The Metropolitan African Methodist Episcopal Church in Washington, D.C., was granted ownership of the group’s trademark in a Feb. 3 ruling from Judge Tanya M. Jones Bosier of the Superior Court of the District of Columbia. The decision also gives the Metropolitan AME Church a lien on the trademark and the power to block the Proud Boys from using the trademark or selling licensed goods, like T-shirts or hats, without the church’s approval.
Enrique Tarrio, the Proud Boys’ leader, didn’t immediately respond to a request for comment. In a statement to the New York Times, which earlier reported the court ruling, and which Tarrio posted on X, he said the judge should be impeached and the church’s nonprofit status revoked.
Tarrio, who had been serving a 22-year sentence for seditious conspiracy tied to his role in the Jan. 6, 2021, attack on the U.S. Capitol building, was pardoned by President Trump after his Jan. 20 inauguration.

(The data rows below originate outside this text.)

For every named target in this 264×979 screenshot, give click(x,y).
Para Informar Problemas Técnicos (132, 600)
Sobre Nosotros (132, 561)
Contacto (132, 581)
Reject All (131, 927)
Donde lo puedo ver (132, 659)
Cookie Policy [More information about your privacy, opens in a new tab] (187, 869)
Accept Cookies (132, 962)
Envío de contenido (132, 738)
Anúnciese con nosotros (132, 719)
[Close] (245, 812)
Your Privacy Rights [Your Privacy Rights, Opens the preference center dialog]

The ruling on the Proud Boys’ copyright stems from an incident on Dec. 12, 2020, when members of the all-male right-wing group attended a “stop the steal” event in Washington, D.C., and also attacked the Metropolitan AME Church by climbing over a fence to get onto church property, where they destroyed a “Black Lives Matters” sign, according to court documents. A court ordered the Proud Boys to pay the church $2.8 million, money that the group has failed to pay, the documents note.

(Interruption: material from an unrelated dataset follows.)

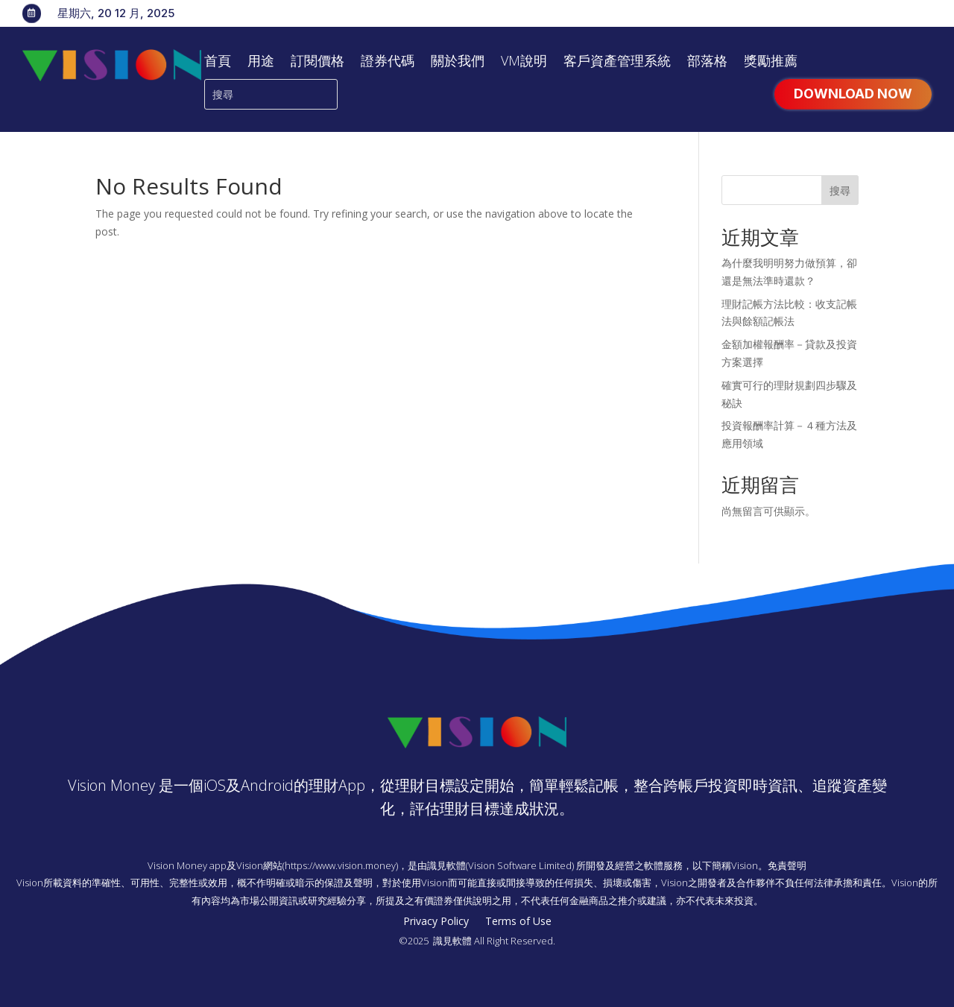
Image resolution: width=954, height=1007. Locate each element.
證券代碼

As a result, the court gave the Metropolitan AME Church ownership of the trademark, giving them the right to deny use of the group’s name and yellow or black laurel wreath symbol.
“This is our time to stand up, to be very clear to the Proud Boys and their ilk that we came here fighting, that we have never ever capitulated to the violent whims of White supremacist groups,” Rev. William H. Lamar IV, pastor of the Metropolitan AME Church, told CBS MoneyWatch. “If they thought we would be afraid, they were wrong. There are many people with us and who stand with us.”
The Metropolitan AME Church, which was founded in 1838 and has hosted speakers including Frederick Douglass and Eleanor Roosevelt, can now collect funds from sales of Proud Boys merchandise as well as its membership dues, people familiar with the case said. The church can also block the Proud Boys from using the trademark, they said.
The notoriety of the Proud Boys’ name likely helped the group in recruitment, which means blocking use of its trademark could both hurt the group’s ability to sell merchandise and recruit new members, they added.
“From our point of view, it’s fitting that the money the Proud Boys raised in sales and dues will go to fund the good work of the Metropolitan AME,” Kaitlin Banner, who represented the church in the case and serves as deputy legal director at the Washington Lawyers’ Committee for Civil Rights and Urban Affairs, told CBS.
In his statement posted on X, Tarrio indicated he didn’t intend to honor the court’s ruling. “I hold in contempt any motions, judgments and orders issued against me,” he wrote.